Encontro entre Edgar Allan Poe e Ernesto Guevara
De uma indignação cultural nasce o encontro entre o escritor americano Edgar Allan Poe e o médico e guerrilheiro argentino Ernesto Guevara. O cenário é Havana na rua Empedrado, na Havana Velha, próxima à La Bodeguita, frequentada pelo escritor Ernest Hemingway durante o período em que viveu em Cuba.
Allan Poe chegou primeiro, olhou em volta e entrou na Taberna Sierra del Corvo. Tirou chapéu e capa, colocou-os em um cabideiro de pé, sentou-se na mesa ao fundo de frente para o balcão. Poe chamou o garçom e pediu um mojito de rum branco e uma porção de chicharrone.
A Taberna estava vazia, em um velho rádio ouvia-se Cachao Lopez tocando Mambo. A música, que tem um solo de flauta envolvente, deixou Poe animado e ele escreveu em um guardanapo: Os movimentos sonoros dessa música balançam a caveira quente do diabo.
Um Jeep estacionou na porta da Taberna, um jovem de cabelos longos, pele morena, barbudo e usando uma boina desceu e entrou. O rapaz com aparência rude retirou do bolso um charuto, acendeu e olhou em volta. Percebeu a presença de Poe ao fundo e se aproximou: - O senhor é Edgar Allan Poe, certo?
Allan Poe disse que sim e pediu que Guevara se sentasse: - Por favor, comandante! Fazendo sinal para que se sentasse. Ernesto pediu uma dose dupla de rum puro. Por alguns segundos se entreolharam, a aparência soturna e pálida de Poe contrastava com o despojamento natural e o viço de Guevara. Poe parecia mais velho, porém tinham praticamente a mesma idade, Poe tinha um ano a mais que Guevara.

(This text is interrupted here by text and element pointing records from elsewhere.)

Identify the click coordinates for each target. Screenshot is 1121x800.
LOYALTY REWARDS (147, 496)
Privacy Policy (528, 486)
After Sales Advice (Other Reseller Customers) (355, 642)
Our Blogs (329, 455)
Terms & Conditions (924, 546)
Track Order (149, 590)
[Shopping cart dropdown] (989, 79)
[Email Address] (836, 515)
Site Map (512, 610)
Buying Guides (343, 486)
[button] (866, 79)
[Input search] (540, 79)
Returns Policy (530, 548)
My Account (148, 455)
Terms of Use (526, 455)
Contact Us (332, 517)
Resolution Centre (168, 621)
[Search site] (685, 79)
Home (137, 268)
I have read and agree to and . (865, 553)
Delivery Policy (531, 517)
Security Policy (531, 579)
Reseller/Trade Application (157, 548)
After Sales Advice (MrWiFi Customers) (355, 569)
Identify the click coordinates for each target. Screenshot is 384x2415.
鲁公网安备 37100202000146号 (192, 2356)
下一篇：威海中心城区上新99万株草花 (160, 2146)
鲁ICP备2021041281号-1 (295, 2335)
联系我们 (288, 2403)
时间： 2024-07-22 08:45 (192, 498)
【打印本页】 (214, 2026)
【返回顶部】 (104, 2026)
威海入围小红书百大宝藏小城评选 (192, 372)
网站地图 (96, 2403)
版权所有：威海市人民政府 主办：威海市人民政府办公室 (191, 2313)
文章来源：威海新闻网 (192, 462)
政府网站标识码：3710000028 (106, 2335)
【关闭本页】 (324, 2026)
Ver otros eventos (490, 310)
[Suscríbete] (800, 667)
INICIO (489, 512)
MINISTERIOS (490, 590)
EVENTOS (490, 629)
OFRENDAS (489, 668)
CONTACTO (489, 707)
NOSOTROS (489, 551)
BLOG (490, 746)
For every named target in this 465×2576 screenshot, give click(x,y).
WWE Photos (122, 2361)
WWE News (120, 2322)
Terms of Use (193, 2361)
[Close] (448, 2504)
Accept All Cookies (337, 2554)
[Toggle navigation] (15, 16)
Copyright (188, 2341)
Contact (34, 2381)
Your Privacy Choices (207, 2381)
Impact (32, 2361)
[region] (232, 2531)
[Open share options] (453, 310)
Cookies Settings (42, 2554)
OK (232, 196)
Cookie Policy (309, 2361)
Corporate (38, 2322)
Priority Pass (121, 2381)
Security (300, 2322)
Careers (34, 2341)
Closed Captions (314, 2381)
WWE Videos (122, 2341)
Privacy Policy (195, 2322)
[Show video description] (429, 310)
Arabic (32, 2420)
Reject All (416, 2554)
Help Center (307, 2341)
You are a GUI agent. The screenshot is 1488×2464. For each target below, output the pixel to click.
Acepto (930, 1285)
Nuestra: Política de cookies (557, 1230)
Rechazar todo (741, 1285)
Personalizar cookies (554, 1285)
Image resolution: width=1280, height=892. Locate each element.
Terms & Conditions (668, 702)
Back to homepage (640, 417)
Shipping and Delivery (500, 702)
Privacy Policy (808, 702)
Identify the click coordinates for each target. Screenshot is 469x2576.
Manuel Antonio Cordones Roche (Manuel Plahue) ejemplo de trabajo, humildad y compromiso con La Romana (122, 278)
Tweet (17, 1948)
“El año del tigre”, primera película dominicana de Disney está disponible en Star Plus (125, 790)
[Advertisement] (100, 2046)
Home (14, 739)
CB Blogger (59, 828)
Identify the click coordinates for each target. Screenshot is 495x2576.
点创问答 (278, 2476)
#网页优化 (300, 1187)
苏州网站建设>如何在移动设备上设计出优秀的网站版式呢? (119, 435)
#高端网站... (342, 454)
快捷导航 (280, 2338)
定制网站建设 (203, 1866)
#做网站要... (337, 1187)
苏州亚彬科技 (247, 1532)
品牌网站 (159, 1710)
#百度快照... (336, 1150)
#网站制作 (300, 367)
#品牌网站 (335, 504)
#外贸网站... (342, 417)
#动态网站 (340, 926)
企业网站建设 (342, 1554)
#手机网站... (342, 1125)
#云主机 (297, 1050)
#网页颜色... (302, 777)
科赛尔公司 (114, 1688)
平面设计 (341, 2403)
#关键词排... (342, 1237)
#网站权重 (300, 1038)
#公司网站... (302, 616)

O assunto girou em torno da contracultura que eles representavam dentro de suas características e épocas. Guevara era um revolucionário marxista, escritor, diplomata, autor de frases eternizadas como “hay que endurecerse, pero sin perder la ternura jamás”. O ocidente capitalista teve de engolir o símbolo que sua figura representa, a rebeldia revolucionária que se tornou um signo global da cultura popular.
Allan Poe chegou a pertencer à uma Academia militar, mas sua falta de disciplina e desobediência, causaram sua expulsão. A morte de sua esposa o levou ao consumo excessivo de álcool. Considerado gótico, Poe fez sucesso escrevendo sobre a morte, os sinais físicos dela, os efeitos da decomposição, pessoas enterradas vivas e reanimação de mortos. O poema The Raven, o mais conhecido, narra a angustiante busca de respostas da vida em relação à morte.
As doses de rum molhavam as palavras e o entusiasmo daquelas duas insígnias da história, dois monumentos da contracultura, foi quando Poe começou a sentir os primeiros sinais de delirium tremens.
Partiram dali e fizeram uma breve passagem na La Bodeguita, tomaram a saideira com Pablo Neruda e Salvador Allende, que também frequentavam o lugar. Antes da despedida Allan Poe escreveu na parede: "Lord, please, help my poor soul", ao lado do quadro com a célebre frase de Hemingway: “"My mojito in La Bodeguita, my daiquiri in La Floridita".
Duas figuras extraordinárias e extemporâneas em um tempo equidistante entre Havana e Massachusetts, incompreendidas e desconhecidas pela anticultura prevalecente nos dias de hoje, mas que foram unidas pela indignação cultural de um poeta sentado no beiral da janela do tempo, sem boina e sem chapéu, sem capa e sem charuto, mas com a ternura revolucionária e a verve poética de quem afunda o chicharrone no rum antes de comer.